From: Dr S N Henson <[EMAIL PROTECTED]>

stephen.henson> My point was that in some applications certificates
stephen.henson> may be added from an untrusted source. An example
stephen.henson> would be an S/MIME application which adds certificates
stephen.henson> for later use from S/MIME messages. It may add
stephen.henson> certificates even though it doesn't trust the issuer
stephen.henson> so that a user might trust a certificate by out of
stephen.henson> band means. This is the kind of thing that Netscape
stephen.henson> messenger and other S/MIME clients can do. In such a
stephen.henson> case things like duplicate issuer and serial numbers
stephen.henson> may occur and should be protected against (at whatever
stephen.henson> level).

I'm not sure in what case (modulo idioty like more than 1 issuer using
the same Snake Oil certificate as CA certificate) there would be
duplication.  I can imagine that one might get the same certificate
from several source, but I'm pretty sure it could be resolved but
applying a little bit of automagic intelligence and tossing all
duplicates except for the copy that has the highest trust attached to
it.

Trust, BTW, could rather easily be handled by attaching internal
attributes to certificates with extra information.  Those attributes
are not part of the certificate itself, of course.  Was that
approximately the way you saw this being done as well?

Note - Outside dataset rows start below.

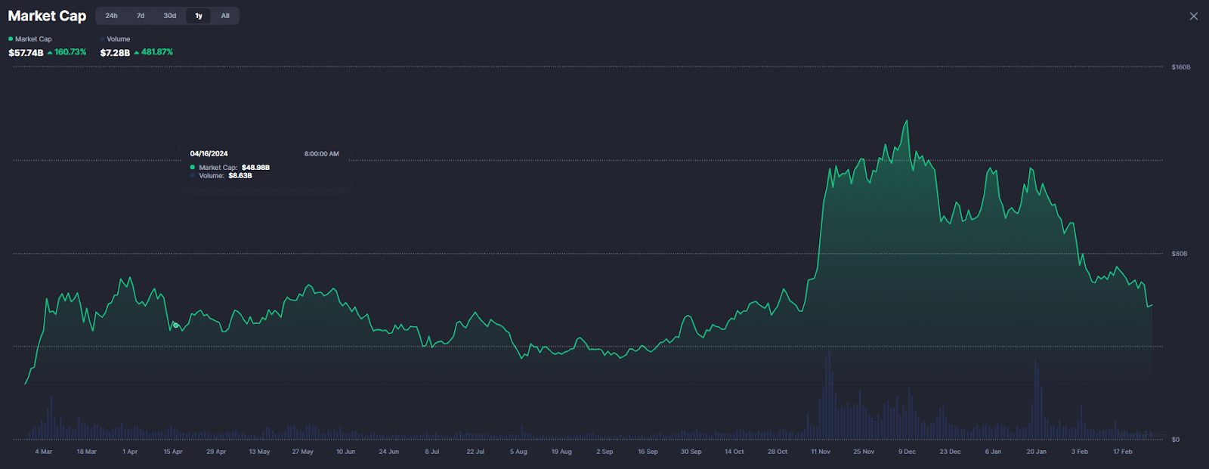Click the green up arrow beside 481.87%

point(137,53)
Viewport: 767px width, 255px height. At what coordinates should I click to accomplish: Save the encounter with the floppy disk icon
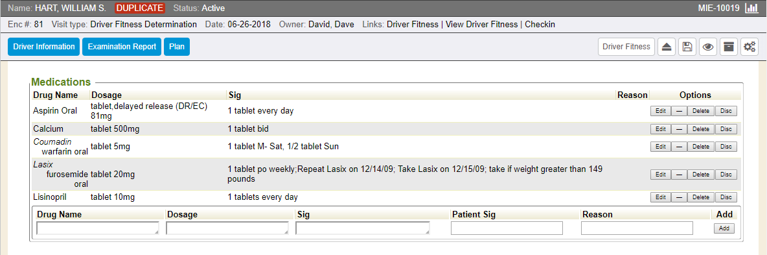pos(687,47)
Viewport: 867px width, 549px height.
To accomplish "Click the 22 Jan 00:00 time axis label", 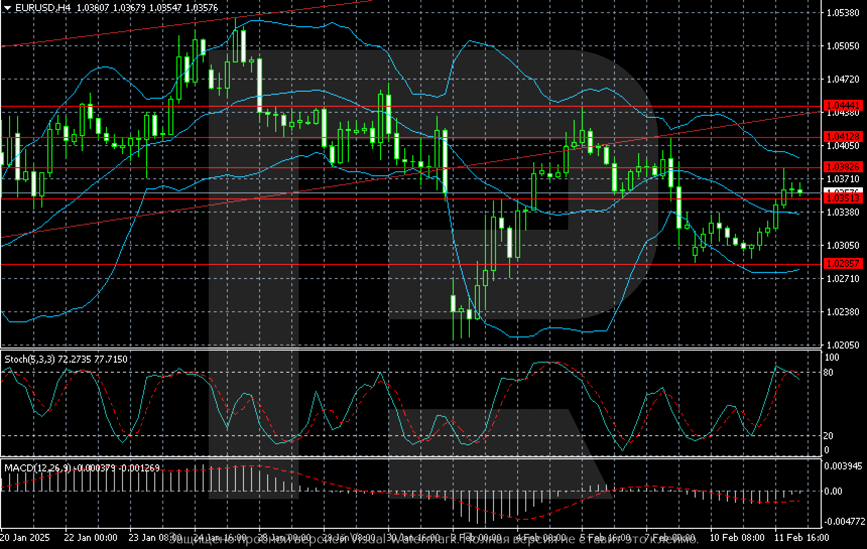I will tap(91, 537).
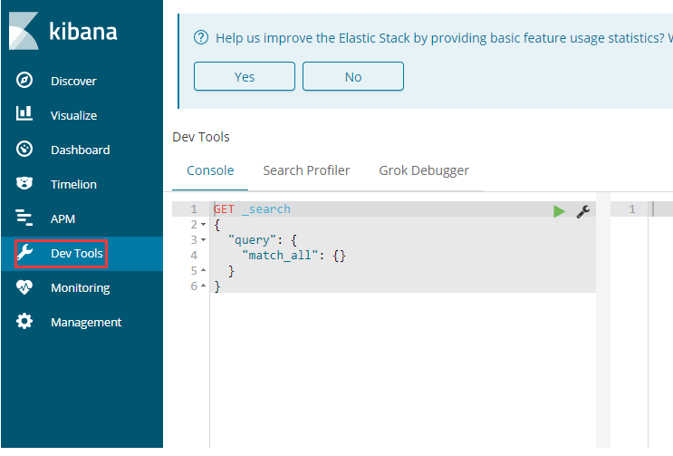The width and height of the screenshot is (673, 456).
Task: Click the APM sidebar icon
Action: (x=25, y=218)
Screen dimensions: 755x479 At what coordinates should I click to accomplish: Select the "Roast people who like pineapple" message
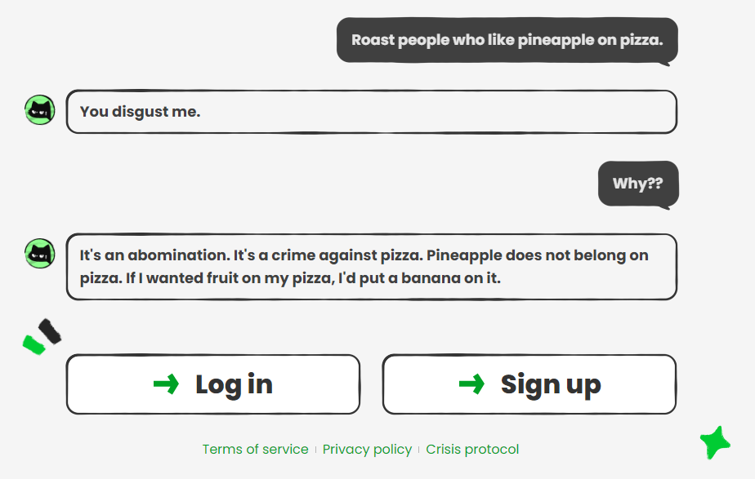(x=507, y=40)
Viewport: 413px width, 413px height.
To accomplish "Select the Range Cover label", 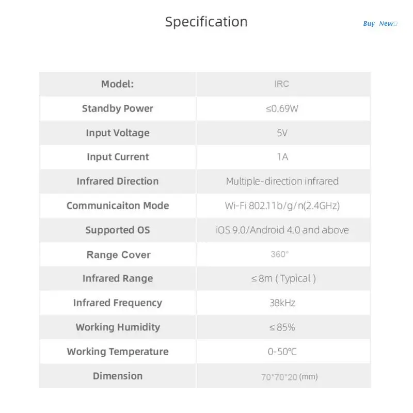I will coord(118,255).
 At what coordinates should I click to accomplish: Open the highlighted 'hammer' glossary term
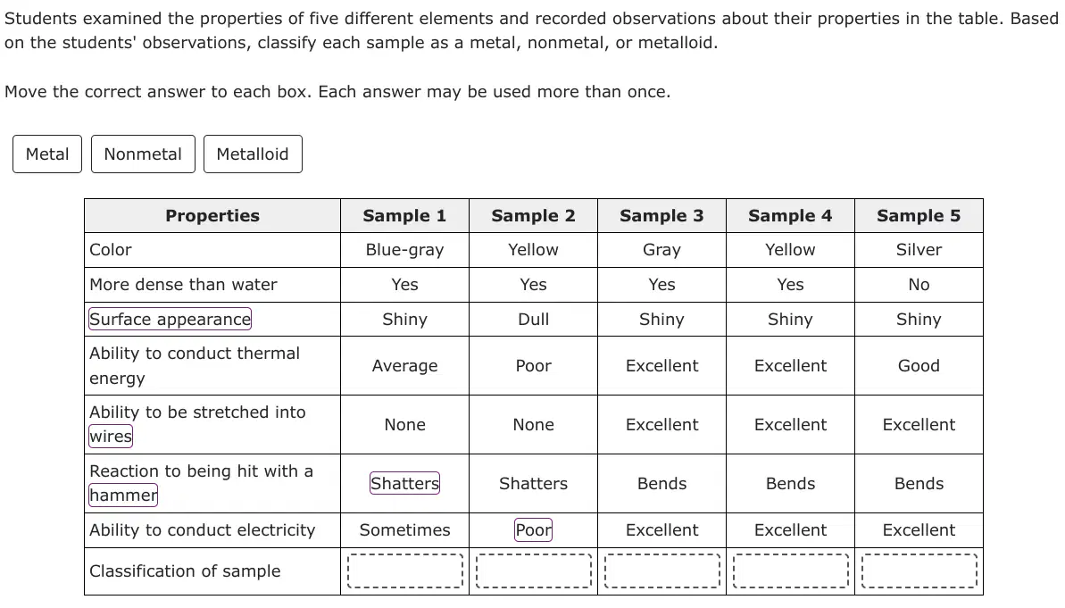(x=123, y=496)
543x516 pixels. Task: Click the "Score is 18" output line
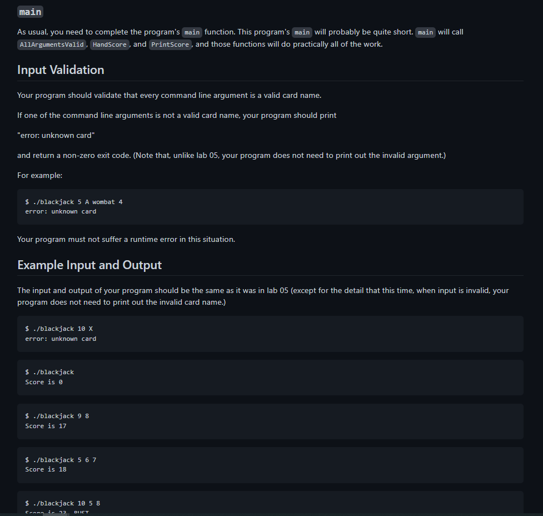(x=46, y=469)
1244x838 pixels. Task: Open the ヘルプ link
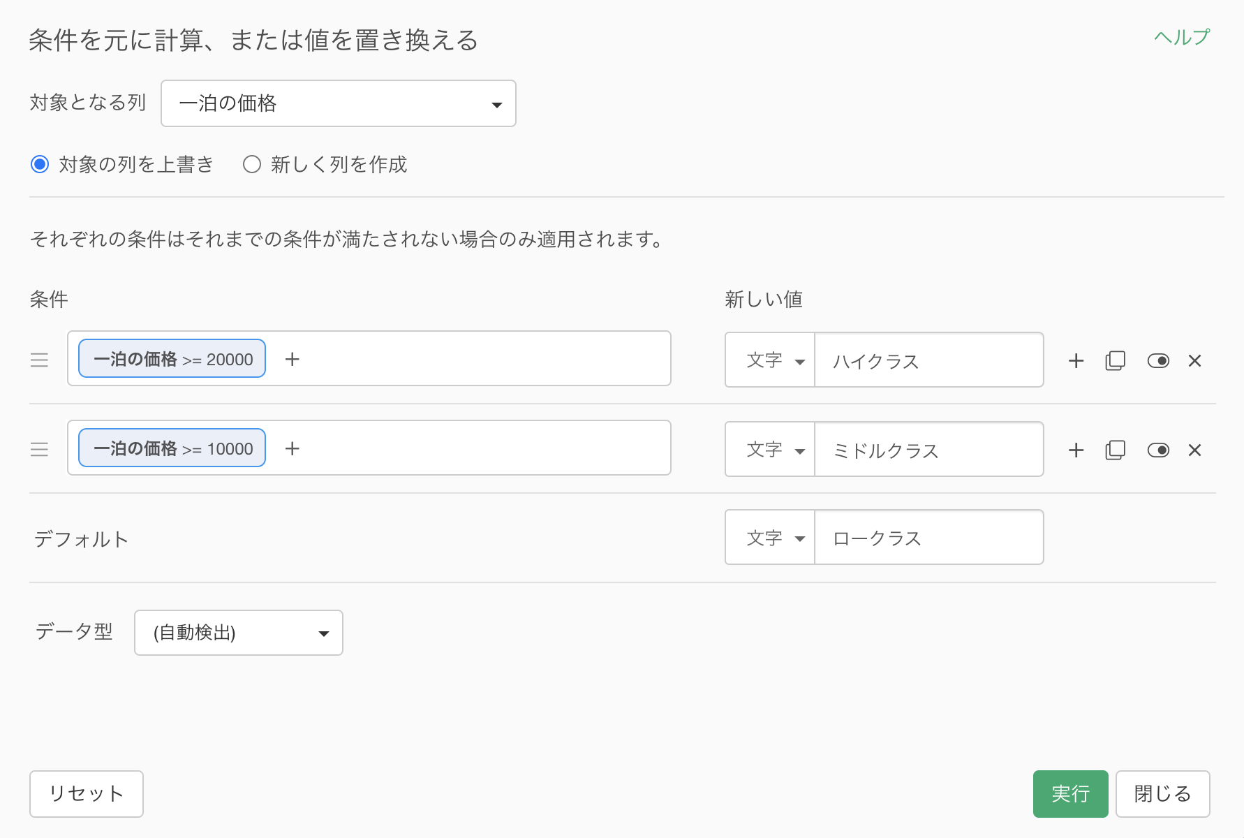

In any case, I find this discussion a bit moot, since different
application might search for anything.  Netscape Navigator, as far as
I have understood, has the email addresses as index key for S/MIME
certificates.  I would rather see that applications can request
indexes on a rather flexible set of basic types, and request searches
according to basically whatever.  The keys used could be attached to
each certificates as another of those internal attributes I mentioned
above (and each certificate could have more than one key attached to
it).  If actual indexes are really built would be up to the plugin.
Then, having indexes based on the hash of the full certificate
wouldn't be something we'd have to decide, would it?

Does that sound like a feasible thought?